═════ DOCUMENT EXCERPT ═════

UV-B lamps are lamps that emit a spectrum of ultraviolet light with wavelengths ranging from 290–320 nanometers. This spectrum is also commonly called the biological spectrum due to the human body's sensitivity to light of such a wavelength. UV-B light does not tan the skin very much, compared to the UV-A lamps that are used in tanning beds.

Treating skin diseases
The main diseases that are treated with UV-B lamps are vitiligo, psoriasis, lichen planus and atopic dermatitis (eczema). vitiligo (loss of skin color) and some other skin diseases.

There are thousands of dermatology clinics around the world that treat skin ailments with UV-B lamps. Many people who suffer from psoriasis or other skin diseases have their own UV-B lamp for home treatment. A small lamp is used to treat limited areas of the skin, while full body cabins are available in clinics and hospitals.

═════

*WORK INSTRUCTION 1*
Answer these from the text on UV-B lamps:
(a) What wavelength range does a UV-B lamp emit?
(b) Which lamps are used in tanning beds?
(c) Where are full body cabins available?
*WORK INSTRUCTION 2*
Continue the text on UV-B lamps from its last sentence.
The items after the text on UV-B lamps aren't needed for any of the work here.

═════ INFORMATION SHOWN ═════

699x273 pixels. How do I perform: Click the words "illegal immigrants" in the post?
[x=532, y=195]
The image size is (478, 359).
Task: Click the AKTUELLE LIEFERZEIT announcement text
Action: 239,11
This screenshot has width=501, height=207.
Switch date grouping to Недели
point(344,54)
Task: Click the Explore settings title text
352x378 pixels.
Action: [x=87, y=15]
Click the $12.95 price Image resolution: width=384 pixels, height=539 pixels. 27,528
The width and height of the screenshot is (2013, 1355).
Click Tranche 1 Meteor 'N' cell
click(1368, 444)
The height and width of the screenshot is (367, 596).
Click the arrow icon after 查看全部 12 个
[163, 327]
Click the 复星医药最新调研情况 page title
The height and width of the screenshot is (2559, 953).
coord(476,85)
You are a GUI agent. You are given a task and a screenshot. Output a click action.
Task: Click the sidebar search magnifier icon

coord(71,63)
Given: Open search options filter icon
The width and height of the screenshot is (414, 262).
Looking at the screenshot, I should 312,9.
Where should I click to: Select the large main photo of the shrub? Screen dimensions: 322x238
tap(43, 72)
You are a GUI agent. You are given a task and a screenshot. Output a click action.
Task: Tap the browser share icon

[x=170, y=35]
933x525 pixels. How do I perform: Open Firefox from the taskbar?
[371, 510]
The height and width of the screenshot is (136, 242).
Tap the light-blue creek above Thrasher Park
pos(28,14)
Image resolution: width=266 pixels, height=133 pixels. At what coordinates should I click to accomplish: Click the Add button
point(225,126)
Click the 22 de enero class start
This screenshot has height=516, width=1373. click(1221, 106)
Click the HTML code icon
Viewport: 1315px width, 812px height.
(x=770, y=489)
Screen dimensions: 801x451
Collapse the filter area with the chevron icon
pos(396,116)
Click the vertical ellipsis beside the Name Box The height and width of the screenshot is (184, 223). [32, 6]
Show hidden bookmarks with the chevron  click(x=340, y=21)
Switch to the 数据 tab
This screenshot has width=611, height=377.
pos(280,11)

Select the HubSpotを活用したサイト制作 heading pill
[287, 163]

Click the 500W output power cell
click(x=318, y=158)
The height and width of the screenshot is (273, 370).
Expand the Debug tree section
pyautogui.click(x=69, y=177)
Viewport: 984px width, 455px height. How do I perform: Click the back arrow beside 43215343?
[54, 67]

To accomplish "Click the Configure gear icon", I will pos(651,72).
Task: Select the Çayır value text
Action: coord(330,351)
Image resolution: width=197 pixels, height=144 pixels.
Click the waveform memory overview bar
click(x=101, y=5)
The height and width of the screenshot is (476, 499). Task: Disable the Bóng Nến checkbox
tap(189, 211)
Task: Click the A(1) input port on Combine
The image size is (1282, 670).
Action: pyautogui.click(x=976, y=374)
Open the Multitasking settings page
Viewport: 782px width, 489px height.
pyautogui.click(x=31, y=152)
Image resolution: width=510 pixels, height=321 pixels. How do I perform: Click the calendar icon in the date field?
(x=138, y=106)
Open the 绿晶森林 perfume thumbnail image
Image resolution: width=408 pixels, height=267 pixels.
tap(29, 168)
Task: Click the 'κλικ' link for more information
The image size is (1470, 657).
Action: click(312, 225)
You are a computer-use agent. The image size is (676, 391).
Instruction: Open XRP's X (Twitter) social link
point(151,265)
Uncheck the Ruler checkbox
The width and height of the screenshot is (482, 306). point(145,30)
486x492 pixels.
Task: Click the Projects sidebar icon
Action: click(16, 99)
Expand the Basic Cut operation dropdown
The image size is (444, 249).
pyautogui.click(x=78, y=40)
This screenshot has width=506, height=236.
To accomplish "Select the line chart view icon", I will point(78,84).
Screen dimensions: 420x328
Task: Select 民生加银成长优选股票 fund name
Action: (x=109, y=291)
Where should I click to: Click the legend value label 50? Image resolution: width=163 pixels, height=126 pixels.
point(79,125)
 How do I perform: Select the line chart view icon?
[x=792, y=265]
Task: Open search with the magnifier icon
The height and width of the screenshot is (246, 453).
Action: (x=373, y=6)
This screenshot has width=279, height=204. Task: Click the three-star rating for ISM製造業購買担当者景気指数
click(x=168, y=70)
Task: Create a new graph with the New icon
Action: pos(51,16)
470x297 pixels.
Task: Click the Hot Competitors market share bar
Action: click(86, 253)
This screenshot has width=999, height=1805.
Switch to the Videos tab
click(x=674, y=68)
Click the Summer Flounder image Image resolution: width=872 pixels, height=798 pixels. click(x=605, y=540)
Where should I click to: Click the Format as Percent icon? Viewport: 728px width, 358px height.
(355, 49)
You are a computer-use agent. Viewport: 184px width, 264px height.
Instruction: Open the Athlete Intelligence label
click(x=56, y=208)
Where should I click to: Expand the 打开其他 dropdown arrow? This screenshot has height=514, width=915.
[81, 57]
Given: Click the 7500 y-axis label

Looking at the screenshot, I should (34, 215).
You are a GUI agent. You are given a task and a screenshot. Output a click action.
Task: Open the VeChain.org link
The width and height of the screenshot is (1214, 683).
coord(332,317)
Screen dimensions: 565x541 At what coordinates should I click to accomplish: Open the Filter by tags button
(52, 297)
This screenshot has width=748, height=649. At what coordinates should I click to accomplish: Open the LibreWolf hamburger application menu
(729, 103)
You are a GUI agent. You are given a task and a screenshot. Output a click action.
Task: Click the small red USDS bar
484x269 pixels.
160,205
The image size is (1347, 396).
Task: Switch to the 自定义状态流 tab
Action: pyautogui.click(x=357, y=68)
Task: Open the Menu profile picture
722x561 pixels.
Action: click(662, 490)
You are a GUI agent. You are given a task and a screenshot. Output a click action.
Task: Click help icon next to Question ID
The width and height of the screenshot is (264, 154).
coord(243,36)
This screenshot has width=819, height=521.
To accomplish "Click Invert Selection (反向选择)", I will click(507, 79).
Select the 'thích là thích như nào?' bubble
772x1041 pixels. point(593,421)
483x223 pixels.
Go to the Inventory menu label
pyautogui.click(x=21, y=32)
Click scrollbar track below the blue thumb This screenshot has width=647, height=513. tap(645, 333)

═════

*ANSWER AREA 1*
(a) 290–320 nanometers
(b) UV-A lamps
(c) In clinics and hospitals

*ANSWER AREA 2*
Overexposure to UV-B light can burn the skin, so the exposure time must be regulated by a timer that turns off the lamp.

Increasing vitamin D3
When the skin is exposed to UVB light of 290-300 nanometer, it creates vitamin D3.

The sun rays include low amount of light at 290-300 nanometer, but since the skin does not need much, 15 –30 minutes of sunshine every day is usually considered enough. In Northern European countries especially in the winter when sunlight is scarce, pregnant women may receive UVB light in clinics to assure that their babies have an adequate amount of vitamin D3 when born.

Animals need UV-B light to produce vitamin D3 and strong bones. There are UVB lamps for reptiles, snakes, turtles and other animals in zoos and at the owner's houses.

Cancer risks
UV-B treatments for treating skin diseases (psoriasis, vitiligo, atopic dermatitis, etc.) are given in a very low dosage. The treatments take only few minutes, or less than a minute when the lamp is 290-300 nanometer.

The average dose for 295 nm is 0.1 Joules per square centimeter.
The average dose of broadband UV-B 306 nm is 0.5 Joules per square centimeter.
The average dose for narrowband UV-B 312 nm is 3 Joules per square centimeter.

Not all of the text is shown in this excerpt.